**Task brief:** This task is to restate all of the entries exactly.

**Data supplied:**
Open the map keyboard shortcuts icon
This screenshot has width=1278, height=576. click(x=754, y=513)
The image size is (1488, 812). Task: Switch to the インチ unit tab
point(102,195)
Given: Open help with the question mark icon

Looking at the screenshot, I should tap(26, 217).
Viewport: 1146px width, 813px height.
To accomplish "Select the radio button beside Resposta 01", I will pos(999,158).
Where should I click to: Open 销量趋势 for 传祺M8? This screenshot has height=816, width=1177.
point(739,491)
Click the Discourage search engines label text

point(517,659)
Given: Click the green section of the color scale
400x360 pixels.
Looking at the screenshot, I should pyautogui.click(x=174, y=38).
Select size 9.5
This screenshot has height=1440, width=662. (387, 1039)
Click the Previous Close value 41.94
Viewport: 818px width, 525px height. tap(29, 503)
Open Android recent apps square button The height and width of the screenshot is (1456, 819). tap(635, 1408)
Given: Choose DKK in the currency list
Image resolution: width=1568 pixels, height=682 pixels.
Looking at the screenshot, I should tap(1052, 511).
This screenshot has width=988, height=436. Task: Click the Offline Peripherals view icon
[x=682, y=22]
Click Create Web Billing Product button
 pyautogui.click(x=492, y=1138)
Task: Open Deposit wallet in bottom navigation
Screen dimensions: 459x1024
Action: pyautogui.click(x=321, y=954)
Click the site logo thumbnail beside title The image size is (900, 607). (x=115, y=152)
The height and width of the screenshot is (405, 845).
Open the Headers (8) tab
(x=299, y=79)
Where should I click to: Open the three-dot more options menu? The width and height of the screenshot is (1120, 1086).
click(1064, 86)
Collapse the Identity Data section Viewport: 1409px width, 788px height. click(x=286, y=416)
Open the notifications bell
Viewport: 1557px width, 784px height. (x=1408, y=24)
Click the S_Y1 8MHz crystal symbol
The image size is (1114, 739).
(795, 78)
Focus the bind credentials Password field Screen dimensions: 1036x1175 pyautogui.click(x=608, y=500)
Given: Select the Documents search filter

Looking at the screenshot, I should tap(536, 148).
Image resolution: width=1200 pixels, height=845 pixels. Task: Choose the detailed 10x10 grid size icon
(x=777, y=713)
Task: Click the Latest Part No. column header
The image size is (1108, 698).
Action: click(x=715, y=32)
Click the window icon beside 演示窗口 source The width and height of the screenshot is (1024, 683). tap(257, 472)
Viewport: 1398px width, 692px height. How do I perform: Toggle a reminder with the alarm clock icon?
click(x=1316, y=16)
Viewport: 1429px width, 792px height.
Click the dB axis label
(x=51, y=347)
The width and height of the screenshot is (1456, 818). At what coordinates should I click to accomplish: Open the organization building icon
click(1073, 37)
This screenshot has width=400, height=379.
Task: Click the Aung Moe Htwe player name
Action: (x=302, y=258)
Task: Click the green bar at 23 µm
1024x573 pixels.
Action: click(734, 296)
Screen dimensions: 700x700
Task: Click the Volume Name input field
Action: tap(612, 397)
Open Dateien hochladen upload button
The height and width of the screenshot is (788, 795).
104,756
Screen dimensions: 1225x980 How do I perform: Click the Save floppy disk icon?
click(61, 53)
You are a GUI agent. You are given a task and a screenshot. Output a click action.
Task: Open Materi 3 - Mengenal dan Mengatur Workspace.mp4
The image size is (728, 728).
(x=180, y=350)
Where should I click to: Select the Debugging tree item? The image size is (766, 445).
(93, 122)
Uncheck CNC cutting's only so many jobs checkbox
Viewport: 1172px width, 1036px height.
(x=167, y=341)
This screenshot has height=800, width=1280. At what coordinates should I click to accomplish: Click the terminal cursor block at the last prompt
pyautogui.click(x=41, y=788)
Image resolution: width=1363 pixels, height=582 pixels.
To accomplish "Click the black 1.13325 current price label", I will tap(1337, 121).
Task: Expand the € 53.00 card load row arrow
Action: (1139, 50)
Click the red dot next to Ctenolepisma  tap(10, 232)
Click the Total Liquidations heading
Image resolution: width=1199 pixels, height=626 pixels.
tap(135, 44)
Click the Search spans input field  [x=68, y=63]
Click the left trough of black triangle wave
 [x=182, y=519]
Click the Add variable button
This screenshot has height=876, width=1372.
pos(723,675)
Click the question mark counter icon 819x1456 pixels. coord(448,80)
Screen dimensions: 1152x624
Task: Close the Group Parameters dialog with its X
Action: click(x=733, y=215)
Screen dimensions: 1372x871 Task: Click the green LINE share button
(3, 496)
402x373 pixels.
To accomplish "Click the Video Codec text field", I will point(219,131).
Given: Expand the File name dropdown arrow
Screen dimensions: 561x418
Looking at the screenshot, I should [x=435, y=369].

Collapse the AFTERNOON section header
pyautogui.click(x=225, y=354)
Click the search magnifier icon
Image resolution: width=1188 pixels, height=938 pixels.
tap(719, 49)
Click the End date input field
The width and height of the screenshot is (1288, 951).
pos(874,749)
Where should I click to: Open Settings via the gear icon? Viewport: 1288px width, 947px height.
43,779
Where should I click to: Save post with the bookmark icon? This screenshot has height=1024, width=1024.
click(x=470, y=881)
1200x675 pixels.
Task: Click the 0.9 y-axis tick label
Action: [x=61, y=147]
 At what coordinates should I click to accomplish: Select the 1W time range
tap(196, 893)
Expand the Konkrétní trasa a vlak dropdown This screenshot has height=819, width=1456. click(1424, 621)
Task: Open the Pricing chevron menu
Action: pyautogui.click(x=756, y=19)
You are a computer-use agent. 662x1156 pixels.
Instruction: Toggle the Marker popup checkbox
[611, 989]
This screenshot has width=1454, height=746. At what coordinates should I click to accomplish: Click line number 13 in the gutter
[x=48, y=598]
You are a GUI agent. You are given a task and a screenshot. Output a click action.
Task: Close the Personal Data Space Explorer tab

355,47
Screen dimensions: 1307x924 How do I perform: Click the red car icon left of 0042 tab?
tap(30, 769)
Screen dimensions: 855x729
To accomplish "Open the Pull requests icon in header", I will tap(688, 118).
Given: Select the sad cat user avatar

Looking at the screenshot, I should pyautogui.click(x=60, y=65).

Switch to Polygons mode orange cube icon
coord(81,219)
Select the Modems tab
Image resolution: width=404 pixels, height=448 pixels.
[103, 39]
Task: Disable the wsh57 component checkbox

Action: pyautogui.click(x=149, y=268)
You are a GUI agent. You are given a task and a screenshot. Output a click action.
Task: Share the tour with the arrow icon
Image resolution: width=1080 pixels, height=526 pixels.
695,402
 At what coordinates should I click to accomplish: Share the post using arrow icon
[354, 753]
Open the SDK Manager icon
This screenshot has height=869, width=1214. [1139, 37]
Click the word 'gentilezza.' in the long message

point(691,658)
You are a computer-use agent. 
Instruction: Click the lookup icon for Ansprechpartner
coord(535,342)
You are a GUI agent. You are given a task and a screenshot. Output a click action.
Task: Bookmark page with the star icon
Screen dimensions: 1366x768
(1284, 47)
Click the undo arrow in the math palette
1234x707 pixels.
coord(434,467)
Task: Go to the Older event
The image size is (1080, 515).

**Written solution:**
Open the map keyboard shortcuts icon
This screenshot has width=1278, height=576. click(x=754, y=513)
The image size is (1488, 812). Task: Switch to the インチ unit tab
point(102,195)
Given: Open help with the question mark icon

Looking at the screenshot, I should tap(26, 217).
Viewport: 1146px width, 813px height.
To accomplish "Select the radio button beside Resposta 01", I will pos(999,158).
Where should I click to: Open 销量趋势 for 传祺M8? This screenshot has height=816, width=1177.
point(739,491)
Click the Discourage search engines label text

point(517,659)
Given: Click the green section of the color scale
400x360 pixels.
Looking at the screenshot, I should pyautogui.click(x=174, y=38).
Select size 9.5
This screenshot has height=1440, width=662. (387, 1039)
Click the Previous Close value 41.94
Viewport: 818px width, 525px height. tap(29, 503)
Open Android recent apps square button The height and width of the screenshot is (1456, 819). tap(635, 1408)
Given: Choose DKK in the currency list
Image resolution: width=1568 pixels, height=682 pixels.
Looking at the screenshot, I should tap(1052, 511).
This screenshot has width=988, height=436. Task: Click the Offline Peripherals view icon
[x=682, y=22]
Click Create Web Billing Product button
 pyautogui.click(x=492, y=1138)
Task: Open Deposit wallet in bottom navigation
Screen dimensions: 459x1024
Action: pyautogui.click(x=321, y=954)
Click the site logo thumbnail beside title The image size is (900, 607). (x=115, y=152)
The height and width of the screenshot is (405, 845).
Open the Headers (8) tab
(x=299, y=79)
Where should I click to: Open the three-dot more options menu? The width and height of the screenshot is (1120, 1086).
click(1064, 86)
Collapse the Identity Data section Viewport: 1409px width, 788px height. click(x=286, y=416)
Open the notifications bell
Viewport: 1557px width, 784px height. (x=1408, y=24)
Click the S_Y1 8MHz crystal symbol
The image size is (1114, 739).
(795, 78)
Focus the bind credentials Password field Screen dimensions: 1036x1175 pyautogui.click(x=608, y=500)
Given: Select the Documents search filter

Looking at the screenshot, I should tap(536, 148).
Image resolution: width=1200 pixels, height=845 pixels. Task: Choose the detailed 10x10 grid size icon
(x=777, y=713)
Task: Click the Latest Part No. column header
The image size is (1108, 698).
Action: click(x=715, y=32)
Click the window icon beside 演示窗口 source The width and height of the screenshot is (1024, 683). tap(257, 472)
Viewport: 1398px width, 692px height. How do I perform: Toggle a reminder with the alarm clock icon?
click(x=1316, y=16)
Viewport: 1429px width, 792px height.
Click the dB axis label
(x=51, y=347)
The width and height of the screenshot is (1456, 818). At what coordinates should I click to accomplish: Open the organization building icon
click(1073, 37)
This screenshot has width=400, height=379.
Task: Click the Aung Moe Htwe player name
Action: (x=302, y=258)
Task: Click the green bar at 23 µm
1024x573 pixels.
Action: click(734, 296)
Screen dimensions: 700x700
Task: Click the Volume Name input field
Action: tap(612, 397)
Open Dateien hochladen upload button
The height and width of the screenshot is (788, 795).
104,756
Screen dimensions: 1225x980 How do I perform: Click the Save floppy disk icon?
click(61, 53)
You are a GUI agent. You are given a task and a screenshot. Output a click action.
Task: Open Materi 3 - Mengenal dan Mengatur Workspace.mp4
The image size is (728, 728).
(x=180, y=350)
Where should I click to: Select the Debugging tree item? The image size is (766, 445).
(93, 122)
Uncheck CNC cutting's only so many jobs checkbox
Viewport: 1172px width, 1036px height.
(x=167, y=341)
This screenshot has height=800, width=1280. At what coordinates should I click to accomplish: Click the terminal cursor block at the last prompt
pyautogui.click(x=41, y=788)
Image resolution: width=1363 pixels, height=582 pixels.
To accomplish "Click the black 1.13325 current price label", I will tap(1337, 121).
Task: Expand the € 53.00 card load row arrow
Action: (1139, 50)
Click the red dot next to Ctenolepisma  tap(10, 232)
Click the Total Liquidations heading
Image resolution: width=1199 pixels, height=626 pixels.
tap(135, 44)
Click the Search spans input field  [x=68, y=63]
Click the left trough of black triangle wave
 [x=182, y=519]
Click the Add variable button
This screenshot has height=876, width=1372.
pos(723,675)
Click the question mark counter icon 819x1456 pixels. coord(448,80)
Screen dimensions: 1152x624
Task: Close the Group Parameters dialog with its X
Action: click(x=733, y=215)
Screen dimensions: 1372x871 Task: Click the green LINE share button
(3, 496)
402x373 pixels.
To accomplish "Click the Video Codec text field", I will point(219,131).
Given: Expand the File name dropdown arrow
Screen dimensions: 561x418
Looking at the screenshot, I should [x=435, y=369].

Collapse the AFTERNOON section header
pyautogui.click(x=225, y=354)
Click the search magnifier icon
Image resolution: width=1188 pixels, height=938 pixels.
tap(719, 49)
Click the End date input field
The width and height of the screenshot is (1288, 951).
pos(874,749)
Where should I click to: Open Settings via the gear icon? Viewport: 1288px width, 947px height.
43,779
Where should I click to: Save post with the bookmark icon? This screenshot has height=1024, width=1024.
click(x=470, y=881)
1200x675 pixels.
Task: Click the 0.9 y-axis tick label
Action: [x=61, y=147]
 At what coordinates should I click to accomplish: Select the 1W time range
tap(196, 893)
Expand the Konkrétní trasa a vlak dropdown This screenshot has height=819, width=1456. click(1424, 621)
Task: Open the Pricing chevron menu
Action: pyautogui.click(x=756, y=19)
You are a computer-use agent. 662x1156 pixels.
Instruction: Toggle the Marker popup checkbox
[611, 989]
This screenshot has width=1454, height=746. At what coordinates should I click to accomplish: Click line number 13 in the gutter
[x=48, y=598]
You are a GUI agent. You are given a task and a screenshot. Output a click action.
Task: Close the Personal Data Space Explorer tab

355,47
Screen dimensions: 1307x924 How do I perform: Click the red car icon left of 0042 tab?
tap(30, 769)
Screen dimensions: 855x729
To accomplish "Open the Pull requests icon in header", I will tap(688, 118).
Given: Select the sad cat user avatar

Looking at the screenshot, I should pyautogui.click(x=60, y=65).

Switch to Polygons mode orange cube icon
coord(81,219)
Select the Modems tab
Image resolution: width=404 pixels, height=448 pixels.
[103, 39]
Task: Disable the wsh57 component checkbox

Action: pyautogui.click(x=149, y=268)
You are a GUI agent. You are given a task and a screenshot. Output a click action.
Task: Share the tour with the arrow icon
Image resolution: width=1080 pixels, height=526 pixels.
695,402
 At what coordinates should I click to accomplish: Share the post using arrow icon
[354, 753]
Open the SDK Manager icon
This screenshot has height=869, width=1214. [1139, 37]
Click the word 'gentilezza.' in the long message

point(691,658)
You are a computer-use agent. 
Instruction: Click the lookup icon for Ansprechpartner
coord(535,342)
You are a GUI agent. You are given a task and a screenshot. Output a click action.
Task: Bookmark page with the star icon
Screen dimensions: 1366x768
(1284, 47)
Click the undo arrow in the math palette
1234x707 pixels.
coord(434,467)
Task: Go to the Older event
The image size is (1080, 515).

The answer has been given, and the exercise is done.